Return every one of the following records unchanged, reproducing each line in its original form.

* Entries for locating words and elements:
↓↓↓

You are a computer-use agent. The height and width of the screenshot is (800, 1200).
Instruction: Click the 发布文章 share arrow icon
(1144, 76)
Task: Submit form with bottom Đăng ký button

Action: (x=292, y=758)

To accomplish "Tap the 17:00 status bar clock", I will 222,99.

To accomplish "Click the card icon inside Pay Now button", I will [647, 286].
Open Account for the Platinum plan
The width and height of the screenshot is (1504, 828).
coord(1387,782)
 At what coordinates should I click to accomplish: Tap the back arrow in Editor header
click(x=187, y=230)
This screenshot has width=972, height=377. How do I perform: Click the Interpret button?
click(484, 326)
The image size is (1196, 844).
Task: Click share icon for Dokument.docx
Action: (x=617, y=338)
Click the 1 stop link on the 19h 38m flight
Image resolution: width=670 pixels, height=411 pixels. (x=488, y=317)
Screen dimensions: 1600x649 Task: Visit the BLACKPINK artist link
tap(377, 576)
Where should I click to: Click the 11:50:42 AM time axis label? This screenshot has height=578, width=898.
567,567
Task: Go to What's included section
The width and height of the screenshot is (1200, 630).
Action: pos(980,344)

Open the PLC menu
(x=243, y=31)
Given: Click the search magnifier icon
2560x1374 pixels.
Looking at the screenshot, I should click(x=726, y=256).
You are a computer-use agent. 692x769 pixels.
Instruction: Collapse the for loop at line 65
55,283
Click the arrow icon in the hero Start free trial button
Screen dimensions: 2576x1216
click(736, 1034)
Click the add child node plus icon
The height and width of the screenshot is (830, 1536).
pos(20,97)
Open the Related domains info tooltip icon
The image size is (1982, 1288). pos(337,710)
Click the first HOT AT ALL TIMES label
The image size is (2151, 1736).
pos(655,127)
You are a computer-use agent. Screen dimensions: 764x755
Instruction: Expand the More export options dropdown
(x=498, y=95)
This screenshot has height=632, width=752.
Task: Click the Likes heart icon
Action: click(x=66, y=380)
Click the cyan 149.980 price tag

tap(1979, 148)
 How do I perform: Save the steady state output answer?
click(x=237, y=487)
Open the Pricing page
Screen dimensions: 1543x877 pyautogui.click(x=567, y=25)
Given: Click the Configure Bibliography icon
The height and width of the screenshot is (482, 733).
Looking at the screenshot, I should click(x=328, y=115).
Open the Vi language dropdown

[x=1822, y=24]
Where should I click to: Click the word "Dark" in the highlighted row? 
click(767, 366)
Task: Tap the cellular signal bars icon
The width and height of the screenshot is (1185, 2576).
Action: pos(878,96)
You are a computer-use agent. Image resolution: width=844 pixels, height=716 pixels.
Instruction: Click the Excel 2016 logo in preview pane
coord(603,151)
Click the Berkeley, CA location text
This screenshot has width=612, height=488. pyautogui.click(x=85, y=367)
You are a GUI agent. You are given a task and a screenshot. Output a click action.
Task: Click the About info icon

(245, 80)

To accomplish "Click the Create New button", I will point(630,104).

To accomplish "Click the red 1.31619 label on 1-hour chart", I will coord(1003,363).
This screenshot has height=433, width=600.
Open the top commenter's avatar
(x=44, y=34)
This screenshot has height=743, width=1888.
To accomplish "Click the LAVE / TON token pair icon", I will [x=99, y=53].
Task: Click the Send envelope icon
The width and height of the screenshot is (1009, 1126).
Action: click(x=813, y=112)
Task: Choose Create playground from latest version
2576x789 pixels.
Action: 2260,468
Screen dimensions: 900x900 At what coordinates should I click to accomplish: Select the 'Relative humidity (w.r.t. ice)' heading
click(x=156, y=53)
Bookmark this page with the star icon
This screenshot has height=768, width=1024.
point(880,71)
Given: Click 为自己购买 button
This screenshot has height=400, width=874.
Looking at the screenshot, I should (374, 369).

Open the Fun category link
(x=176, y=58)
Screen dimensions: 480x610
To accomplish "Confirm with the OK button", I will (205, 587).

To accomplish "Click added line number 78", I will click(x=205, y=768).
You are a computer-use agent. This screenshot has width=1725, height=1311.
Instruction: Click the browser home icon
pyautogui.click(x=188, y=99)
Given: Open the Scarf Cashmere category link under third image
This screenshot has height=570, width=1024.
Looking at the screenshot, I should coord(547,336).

↑↑↑

* Output:
You are a computer-use agent. The height and width of the screenshot is (800, 1200).
Instruction: Click the 发布文章 share arrow icon
(1144, 76)
Task: Submit form with bottom Đăng ký button

Action: (x=292, y=758)

To accomplish "Tap the 17:00 status bar clock", I will 222,99.

To accomplish "Click the card icon inside Pay Now button", I will [647, 286].
Open Account for the Platinum plan
The width and height of the screenshot is (1504, 828).
coord(1387,782)
 At what coordinates should I click to accomplish: Tap the back arrow in Editor header
click(x=187, y=230)
This screenshot has width=972, height=377. How do I perform: Click the Interpret button?
click(484, 326)
The image size is (1196, 844).
Task: Click share icon for Dokument.docx
Action: (x=617, y=338)
Click the 1 stop link on the 19h 38m flight
Image resolution: width=670 pixels, height=411 pixels. (x=488, y=317)
Screen dimensions: 1600x649 Task: Visit the BLACKPINK artist link
tap(377, 576)
Where should I click to: Click the 11:50:42 AM time axis label? This screenshot has height=578, width=898.
567,567
Task: Go to What's included section
The width and height of the screenshot is (1200, 630).
Action: pos(980,344)

Open the PLC menu
(x=243, y=31)
Given: Click the search magnifier icon
2560x1374 pixels.
Looking at the screenshot, I should click(x=726, y=256).
You are a computer-use agent. 692x769 pixels.
Instruction: Collapse the for loop at line 65
55,283
Click the arrow icon in the hero Start free trial button
Screen dimensions: 2576x1216
click(736, 1034)
Click the add child node plus icon
The height and width of the screenshot is (830, 1536).
pos(20,97)
Open the Related domains info tooltip icon
The image size is (1982, 1288). pos(337,710)
Click the first HOT AT ALL TIMES label
The image size is (2151, 1736).
pos(655,127)
You are a computer-use agent. Screen dimensions: 764x755
Instruction: Expand the More export options dropdown
(x=498, y=95)
This screenshot has height=632, width=752.
Task: Click the Likes heart icon
Action: click(x=66, y=380)
Click the cyan 149.980 price tag

tap(1979, 148)
 How do I perform: Save the steady state output answer?
click(x=237, y=487)
Open the Pricing page
Screen dimensions: 1543x877 pyautogui.click(x=567, y=25)
Given: Click the Configure Bibliography icon
The height and width of the screenshot is (482, 733).
Looking at the screenshot, I should click(x=328, y=115).
Open the Vi language dropdown

[x=1822, y=24]
Where should I click to: Click the word "Dark" in the highlighted row? 
click(767, 366)
Task: Tap the cellular signal bars icon
The width and height of the screenshot is (1185, 2576).
Action: pos(878,96)
You are a computer-use agent. Image resolution: width=844 pixels, height=716 pixels.
Instruction: Click the Excel 2016 logo in preview pane
coord(603,151)
Click the Berkeley, CA location text
This screenshot has width=612, height=488. pyautogui.click(x=85, y=367)
You are a GUI agent. You are given a task and a screenshot. Output a click action.
Task: Click the About info icon

(245, 80)

To accomplish "Click the Create New button", I will point(630,104).

To accomplish "Click the red 1.31619 label on 1-hour chart", I will coord(1003,363).
This screenshot has height=433, width=600.
Open the top commenter's avatar
(x=44, y=34)
This screenshot has height=743, width=1888.
To accomplish "Click the LAVE / TON token pair icon", I will [x=99, y=53].
Task: Click the Send envelope icon
The width and height of the screenshot is (1009, 1126).
Action: click(x=813, y=112)
Task: Choose Create playground from latest version
2576x789 pixels.
Action: 2260,468
Screen dimensions: 900x900 At what coordinates should I click to accomplish: Select the 'Relative humidity (w.r.t. ice)' heading
click(x=156, y=53)
Bookmark this page with the star icon
This screenshot has height=768, width=1024.
point(880,71)
Given: Click 为自己购买 button
This screenshot has height=400, width=874.
Looking at the screenshot, I should (374, 369).

Open the Fun category link
(x=176, y=58)
Screen dimensions: 480x610
To accomplish "Confirm with the OK button", I will (205, 587).

To accomplish "Click added line number 78", I will click(x=205, y=768).
You are a computer-use agent. This screenshot has width=1725, height=1311.
Instruction: Click the browser home icon
pyautogui.click(x=188, y=99)
Given: Open the Scarf Cashmere category link under third image
This screenshot has height=570, width=1024.
Looking at the screenshot, I should coord(547,336).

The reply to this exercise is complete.